O governo de Donald Trump acompanha de perto as desdobramentos das investigações sobre o Banco Master e o banqueiro Daniel Vorcaro. Relatórios encaminhados à Casa Branca indicam que o caso pode influenciar o cenário político e o Judiciário brasileiro, especialmente próximo às eleições presidenciais. O monitoramento envolve processos no STF e atenção ao ministro Alexandre de Moraes.
Em sessão da Segunda Turma do STF, o ministro André Mendonça informou ter rejeitado uma proposta de delação seletiva relacionada ao caso Master. Ele disse que acordos de colaboração devem ser conduzidos pela Procuradoria, não pelo relator, e destacou que alguns envolvidos teriam perdido o pudor.
Durante o julgamento, Mendonça rebateu críticas de Gilmar Mendes, que comparou a condução do caso Master aos métodos da Lava Jato.
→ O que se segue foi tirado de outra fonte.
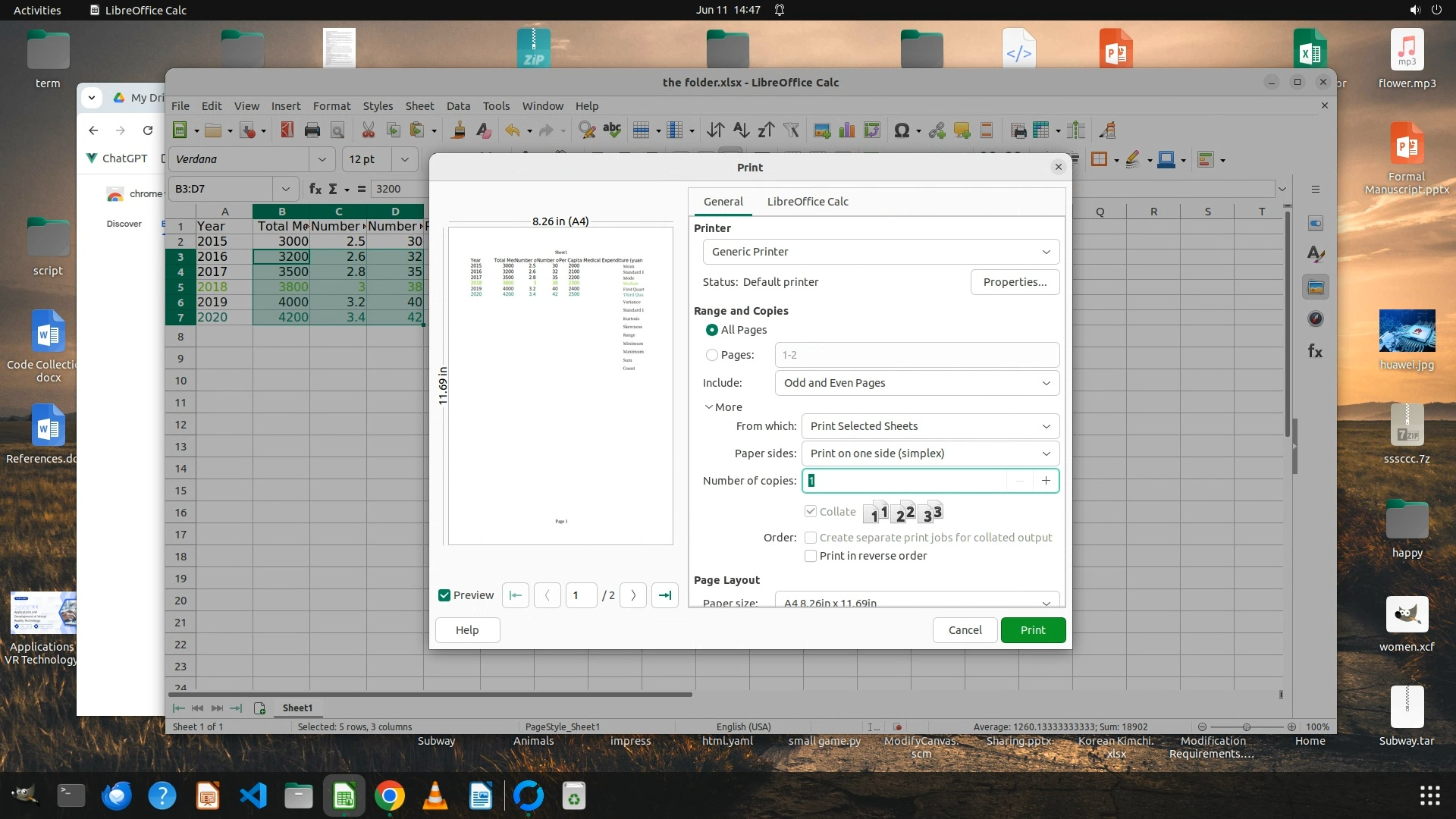The image size is (1456, 819).
Task: Go to first page in print preview
Action: (516, 595)
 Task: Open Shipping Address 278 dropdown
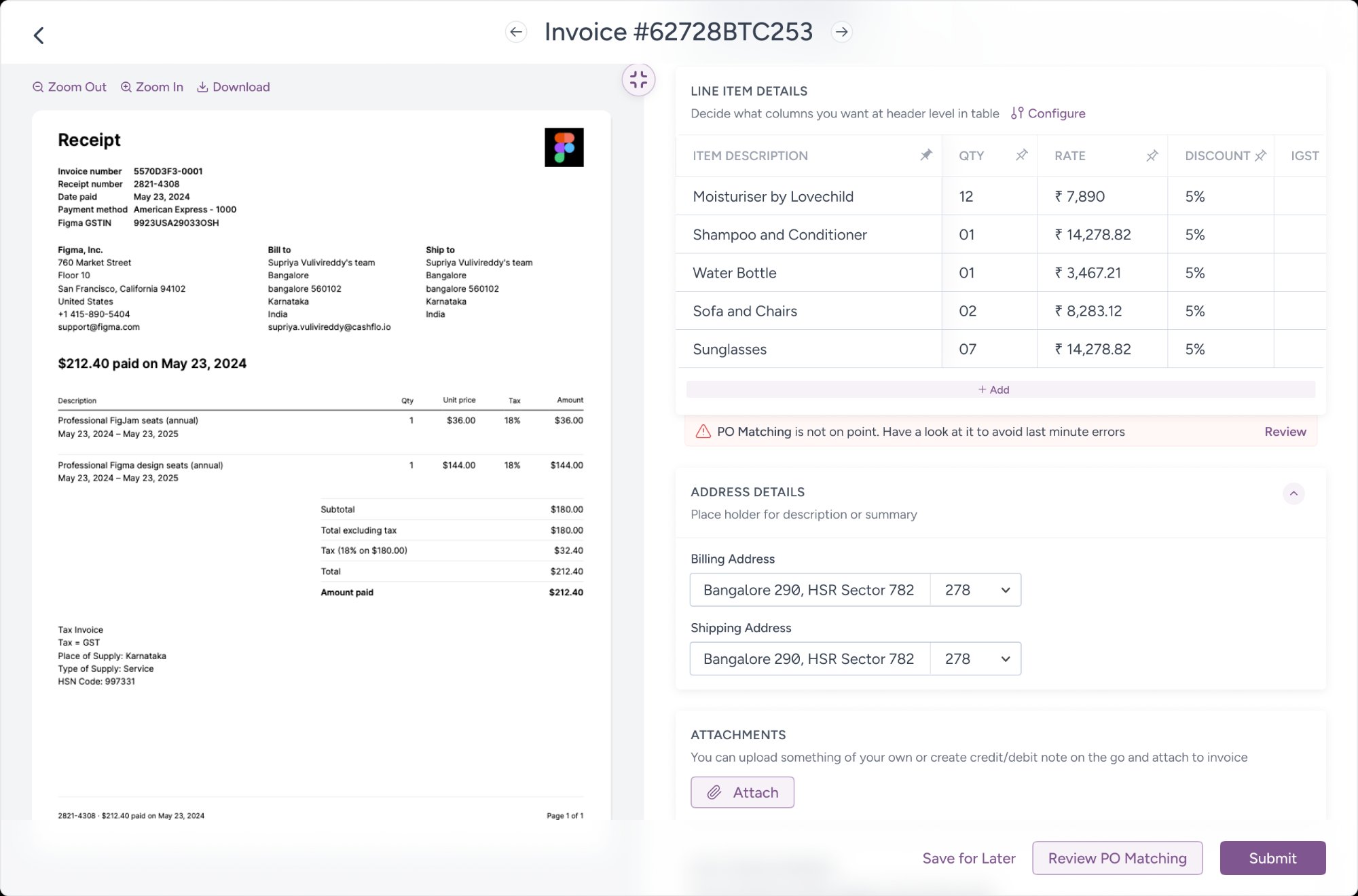(x=976, y=659)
Mendes votou contra a soltura do pai e do primo de Vorcaro e criticou acusações de uso de prisões para forçar delações. Mendonça afirmou que não se trata da Lava Jato e que envolve uma grande fraude financeira.
A Polícia Federal revelou mensagens de Joana Mourão, irmã de Luiz Phillipi Mourão, conhecido como Sicário. Ela afirmou possuir material capaz de comprometer a família de Vorcaro. As declarações surgiram após a morte do irmão, em meio a cobranças por apoio financeiro. A PF aponta tentativas de repasses de dinheiro para impedir a divulgação de informações, hipótese que a defesa negou.